Text shown.
- Origin: Austin, Texas, United States
- Genres: Ameripolitan
- Years active: 1994–present
- Labels: Freedom, Watermelon, Sire, Lucky Dog, Palo Duro
- Members: Brian Hofeldt Karen Biller Sweet Basil McJagger Bracken Hale
- Past members: Tony Villanueva Mark Horn Ed Adkins Kevin Smith Chris Schlotzhauer Scott Matthews
- Website: http://www.derailers.com

= The Derailers =

American country music band

The Derailers are an American country music band based in Austin, Texas. They were founded by Portland, Oregon, natives Tony Villanueva and Brian Hofeldt in 1994.

==History==
The Derailers' first LP, Live Tracks, was issued in 1995. It was the first release of the Austin-based independent label Freedom Records. Shortly after the release, The Derailers became one of the most talked about acts at Austin's 1995 South by Southwest music festival, and the record became profitable within two months. This occurred at a time when “Americana” radio stations were starting to multiply and various forms of non-mainstream country music were coming together under such rubrics as Americana and alternative-country. The Derailers became a major part of that movement, representing the "traditional honky-tonk" end of the subgenre.

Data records
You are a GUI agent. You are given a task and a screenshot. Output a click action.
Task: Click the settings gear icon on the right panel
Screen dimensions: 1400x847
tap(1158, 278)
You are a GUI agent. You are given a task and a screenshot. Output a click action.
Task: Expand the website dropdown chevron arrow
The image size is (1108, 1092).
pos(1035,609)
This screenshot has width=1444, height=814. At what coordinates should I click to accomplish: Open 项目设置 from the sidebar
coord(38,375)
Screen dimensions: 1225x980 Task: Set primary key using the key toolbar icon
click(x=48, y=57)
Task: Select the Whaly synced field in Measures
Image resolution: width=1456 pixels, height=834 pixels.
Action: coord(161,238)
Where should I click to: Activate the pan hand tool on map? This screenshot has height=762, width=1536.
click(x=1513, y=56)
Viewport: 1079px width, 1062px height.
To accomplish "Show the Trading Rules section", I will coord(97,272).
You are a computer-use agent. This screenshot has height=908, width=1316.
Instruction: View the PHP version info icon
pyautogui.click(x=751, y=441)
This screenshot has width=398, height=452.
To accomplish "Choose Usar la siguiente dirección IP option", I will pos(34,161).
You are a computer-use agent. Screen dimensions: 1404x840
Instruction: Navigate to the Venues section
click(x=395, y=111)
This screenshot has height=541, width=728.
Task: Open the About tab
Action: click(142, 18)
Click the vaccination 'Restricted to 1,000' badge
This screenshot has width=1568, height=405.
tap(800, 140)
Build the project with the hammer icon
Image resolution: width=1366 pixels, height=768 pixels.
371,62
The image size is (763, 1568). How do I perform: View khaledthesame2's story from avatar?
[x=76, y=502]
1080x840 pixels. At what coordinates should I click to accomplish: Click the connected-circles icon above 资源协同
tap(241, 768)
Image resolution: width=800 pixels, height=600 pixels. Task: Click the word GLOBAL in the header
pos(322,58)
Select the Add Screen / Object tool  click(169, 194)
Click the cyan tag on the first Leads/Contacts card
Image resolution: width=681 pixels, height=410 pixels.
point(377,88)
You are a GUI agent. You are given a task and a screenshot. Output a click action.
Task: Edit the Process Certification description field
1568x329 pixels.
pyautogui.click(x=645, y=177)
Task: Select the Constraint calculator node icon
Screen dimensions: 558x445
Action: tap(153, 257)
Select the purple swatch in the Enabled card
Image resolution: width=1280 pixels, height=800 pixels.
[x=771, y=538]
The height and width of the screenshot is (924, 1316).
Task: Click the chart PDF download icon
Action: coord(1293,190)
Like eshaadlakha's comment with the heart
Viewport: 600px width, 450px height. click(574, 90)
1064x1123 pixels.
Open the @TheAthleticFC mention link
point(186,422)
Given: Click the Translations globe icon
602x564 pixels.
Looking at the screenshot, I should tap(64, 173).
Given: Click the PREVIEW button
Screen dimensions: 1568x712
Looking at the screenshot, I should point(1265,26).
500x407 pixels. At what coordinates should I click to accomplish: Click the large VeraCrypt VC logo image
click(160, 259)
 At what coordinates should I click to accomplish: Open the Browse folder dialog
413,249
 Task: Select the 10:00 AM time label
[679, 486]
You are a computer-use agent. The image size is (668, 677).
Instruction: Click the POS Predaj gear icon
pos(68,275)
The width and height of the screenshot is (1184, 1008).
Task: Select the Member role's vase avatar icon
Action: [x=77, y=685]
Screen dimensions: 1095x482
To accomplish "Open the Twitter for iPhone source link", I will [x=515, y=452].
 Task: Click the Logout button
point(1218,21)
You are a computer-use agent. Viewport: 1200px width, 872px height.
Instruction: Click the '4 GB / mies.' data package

Challenges.
1 > In the Derailers text, could you echo the passage starting at "- Origin: Austin, Texas, United" and ending at "Hofeldt in 1994."?
2 > How would you translate this sentence from the Derailers text into Spanish: "The Derailers' first LP, Live Tracks, was issued in 1995."
3 > Can you pick up the text about the Derailers band after its last sentence and keep writing?

Results of the tasks.
1 >
- Origin: Austin, Texas, United States
- Genres: Ameripolitan
- Years active: 1994–present
- Labels: Freedom, Watermelon, Sire, Lucky Dog, Palo Duro
- Members: Brian Hofeldt Karen Biller Sweet Basil McJagger Bracken Hale
- Past members: Tony Villanueva Mark Horn Ed Adkins Kevin Smith Chris Schlotzhauer Scott Matthews
- Website: http://www.derailers.com

= The Derailers =

American country music band

The Derailers are an American country music band based in Austin, Texas. They were founded by Portland, Oregon, natives Tony Villanueva and Brian Hofeldt in 1994.

2 > El primer LP de The Derailers, Live Tracks, se publicó en 1995.

3 >
With its fan base growing, the band signed with the more established Austin independent label Watermelon Records for their second release, Jackpot (1996), and then moved to Sire Records for their third release, Reverb Deluxe (1997). Aggressive touring across the U.S. and airplay on Americana radio stations grew a steadily increasing fan base and The Derailers came to be seen as an act poised for breakout success in mainstream country, and were even hailed as “the future of country music” in the Austin press. They signed with Curb Records for their first major-label release, Full Western Dress, in 1999, which would reach No. 69 on the Billboard Country chart. A single from this album, "The Right Place", appeared on the Billboard single charts at No. 71 and the video became one of the 50 most requested of the year 2000 on Country Music Television.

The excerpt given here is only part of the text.